The 71-year-old and wife Marjorie still live in the north-east where son Phil’s passion for football grew from regular trips to Ayresome Park to watch Middlesbrough.
That area now claims the Bantams boss as one of their own – as the country take Bradford City to their hearts. Rarely, if ever, has a team gripped the national imagination in such a way before a cup final.
“It shows there is magic in football,” said the City manager. “The level of interest we’ve had is something I’ve never experienced before.
“My mum and dad have had reporters wanting to speak to them, the kids go to school and the conversation is all about the game. Friends of friends of friends want to talk about it, you walk in a pub or have a quiet coffee in a cafe and people are discussing Bradford City.
“We’ve got the club in the forefront of people’s minds again, not just within the city but the wider area. It’s brilliant after everything Bradford City have been through over the last ten years or so.”
Parkinson is not the flashy type who craves the limelight. While others will jump through hoops to get on TV, the man at the City helm is happy to let his team do the talking.
But that is not to say he cannot savour the feel-good publicity generated by an achievement that may never be equalled.
“You’ve got to enjoy it because you work towards moments like this. But you also try and keep your credibility and not throw yourself in front of every camera which comes your way.
“I’ve said many times that one thing that’s pleased me most about this is the way all the players have conducted themselves in the media. It’s just a great experience for them and myself and we’ve earned this.”
Parkinson’s pragmatic nature views Wembley as just the beginning. While his own future is still to be rubberstamped – City hope a deal will be done in the next couple of weeks – the building blocks are in place to secure the club’s position for many years to come.
He added: “We’ve got to use this as the start. We’ve got to make sure that Bradford continue to stay in the spotlight for the right reasons which we will do.
“Swansea are a great example. Ten years ago they were on the verge of going out the league .

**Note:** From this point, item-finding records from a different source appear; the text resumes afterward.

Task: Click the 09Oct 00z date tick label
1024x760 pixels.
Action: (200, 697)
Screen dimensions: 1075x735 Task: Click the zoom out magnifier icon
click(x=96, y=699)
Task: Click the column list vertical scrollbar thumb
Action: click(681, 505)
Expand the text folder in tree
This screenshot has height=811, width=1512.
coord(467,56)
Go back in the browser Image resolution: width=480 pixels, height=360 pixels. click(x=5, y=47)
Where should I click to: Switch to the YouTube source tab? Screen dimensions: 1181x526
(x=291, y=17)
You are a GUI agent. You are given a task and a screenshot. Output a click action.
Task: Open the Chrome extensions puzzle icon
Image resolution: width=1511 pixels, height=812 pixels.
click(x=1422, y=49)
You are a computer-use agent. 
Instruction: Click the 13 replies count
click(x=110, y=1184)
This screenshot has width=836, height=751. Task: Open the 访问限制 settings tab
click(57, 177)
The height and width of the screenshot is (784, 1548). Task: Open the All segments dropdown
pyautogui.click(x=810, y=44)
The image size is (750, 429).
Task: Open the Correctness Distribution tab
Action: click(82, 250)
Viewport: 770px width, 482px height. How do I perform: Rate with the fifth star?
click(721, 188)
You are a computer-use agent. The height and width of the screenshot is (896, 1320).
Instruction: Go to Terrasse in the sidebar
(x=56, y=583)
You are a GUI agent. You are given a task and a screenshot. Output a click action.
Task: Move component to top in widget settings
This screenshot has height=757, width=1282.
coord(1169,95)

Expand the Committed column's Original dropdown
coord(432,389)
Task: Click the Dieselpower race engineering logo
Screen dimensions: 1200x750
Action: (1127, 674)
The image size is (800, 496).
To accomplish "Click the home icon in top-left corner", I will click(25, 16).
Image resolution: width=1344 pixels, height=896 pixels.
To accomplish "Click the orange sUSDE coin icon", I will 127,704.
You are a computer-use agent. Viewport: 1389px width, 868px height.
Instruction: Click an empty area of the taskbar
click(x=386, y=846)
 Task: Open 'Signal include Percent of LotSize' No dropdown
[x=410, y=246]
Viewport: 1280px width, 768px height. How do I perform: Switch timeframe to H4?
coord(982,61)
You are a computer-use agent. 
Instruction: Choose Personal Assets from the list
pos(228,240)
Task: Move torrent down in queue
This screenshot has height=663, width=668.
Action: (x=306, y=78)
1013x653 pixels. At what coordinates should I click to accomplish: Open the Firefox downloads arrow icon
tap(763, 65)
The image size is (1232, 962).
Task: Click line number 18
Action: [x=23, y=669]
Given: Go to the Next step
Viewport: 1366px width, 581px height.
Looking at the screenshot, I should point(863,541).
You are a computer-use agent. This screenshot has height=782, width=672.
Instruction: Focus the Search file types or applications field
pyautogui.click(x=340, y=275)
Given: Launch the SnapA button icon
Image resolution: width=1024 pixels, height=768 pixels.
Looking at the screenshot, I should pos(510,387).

They’ve put a great structure in place and now find themselves in the Premier League after going through the divisions. We are trying to get the same infrastructure here.
“One day obviously I won’t be manager and the chairmen won’t be chairmen. But the base will be there to keep the club moving forward.
That’s what Mark Lawn and Julian Rhodes are trying to do. They are clearing the debt and will make sure in years to come this city’s got a successful football club.
“I do feel that’s happening. We are in a very good position and the finances generated from the cup will help that.”
The clamour for tickets is vivid proof of the potential size of City’s fanbase. With well over 30,000 making the trek south, others have still missed out on the golden ticket.
Parkinson said: “Those floating fans who may have thought of drifting away are coming back. Now let’s keep them.
“The support we’ve had from other clubs around the country has been quite extraordinary.
“But I suppose it is extraordinary what we have done getting to the final of a major cup competition. It’s absolutely unheard of for a team at this level.
“It’s something that nobody can ever take away from us whatever happens on the day.
“The chairmen must be very proud men. This is a special occasion for the Rhodes and Lawn families.
“They’ve done a great job in keeping this club’s head above water in some very difficult times.”